▶ **Exercise input**

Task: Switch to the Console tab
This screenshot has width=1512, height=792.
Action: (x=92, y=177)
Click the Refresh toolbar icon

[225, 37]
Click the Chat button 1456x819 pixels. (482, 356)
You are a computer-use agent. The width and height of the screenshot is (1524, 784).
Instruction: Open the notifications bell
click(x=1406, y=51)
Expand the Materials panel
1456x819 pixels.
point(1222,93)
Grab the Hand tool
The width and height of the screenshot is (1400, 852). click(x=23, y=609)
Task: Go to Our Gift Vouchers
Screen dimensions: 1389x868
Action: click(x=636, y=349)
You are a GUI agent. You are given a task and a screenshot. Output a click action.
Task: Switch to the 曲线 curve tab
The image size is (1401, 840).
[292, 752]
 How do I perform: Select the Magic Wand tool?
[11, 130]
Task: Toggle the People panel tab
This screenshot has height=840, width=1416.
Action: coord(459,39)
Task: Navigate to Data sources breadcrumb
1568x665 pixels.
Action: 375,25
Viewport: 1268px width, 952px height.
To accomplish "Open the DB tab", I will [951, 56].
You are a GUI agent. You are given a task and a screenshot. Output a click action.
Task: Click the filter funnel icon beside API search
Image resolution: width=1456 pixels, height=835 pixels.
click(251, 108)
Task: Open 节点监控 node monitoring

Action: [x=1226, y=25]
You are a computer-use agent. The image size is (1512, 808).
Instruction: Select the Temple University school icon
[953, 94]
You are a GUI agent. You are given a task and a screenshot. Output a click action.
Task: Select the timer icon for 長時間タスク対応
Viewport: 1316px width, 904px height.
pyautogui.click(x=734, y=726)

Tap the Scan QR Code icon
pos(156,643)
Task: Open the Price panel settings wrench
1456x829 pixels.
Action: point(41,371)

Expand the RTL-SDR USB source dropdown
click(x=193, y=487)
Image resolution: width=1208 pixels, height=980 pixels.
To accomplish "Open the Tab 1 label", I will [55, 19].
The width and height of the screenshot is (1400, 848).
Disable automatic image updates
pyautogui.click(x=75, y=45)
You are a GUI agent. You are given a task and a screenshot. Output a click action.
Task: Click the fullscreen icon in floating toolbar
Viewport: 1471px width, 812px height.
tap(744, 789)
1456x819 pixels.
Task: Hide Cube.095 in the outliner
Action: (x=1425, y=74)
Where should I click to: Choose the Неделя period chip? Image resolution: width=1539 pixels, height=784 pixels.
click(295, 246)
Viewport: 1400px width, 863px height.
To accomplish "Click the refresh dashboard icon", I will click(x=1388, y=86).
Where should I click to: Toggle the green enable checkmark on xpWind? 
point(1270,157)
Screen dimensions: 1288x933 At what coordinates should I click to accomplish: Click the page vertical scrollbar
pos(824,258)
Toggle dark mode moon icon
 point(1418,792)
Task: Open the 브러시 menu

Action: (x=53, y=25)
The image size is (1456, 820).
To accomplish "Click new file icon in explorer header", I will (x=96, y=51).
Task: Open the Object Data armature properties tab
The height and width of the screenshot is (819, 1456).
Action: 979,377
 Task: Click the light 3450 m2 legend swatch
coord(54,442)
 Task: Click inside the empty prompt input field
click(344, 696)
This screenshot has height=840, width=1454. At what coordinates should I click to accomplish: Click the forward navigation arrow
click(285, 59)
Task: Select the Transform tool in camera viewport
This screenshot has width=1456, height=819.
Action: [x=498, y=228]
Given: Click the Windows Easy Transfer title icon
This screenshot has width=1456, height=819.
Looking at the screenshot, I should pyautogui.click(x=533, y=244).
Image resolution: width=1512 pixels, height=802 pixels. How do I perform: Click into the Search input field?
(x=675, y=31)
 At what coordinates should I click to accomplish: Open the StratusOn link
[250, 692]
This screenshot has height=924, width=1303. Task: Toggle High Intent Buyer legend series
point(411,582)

▶ **Exercise brief**
In these records, tally the lines that contain the string "Data", and give only the result.

▶ **Task response**
2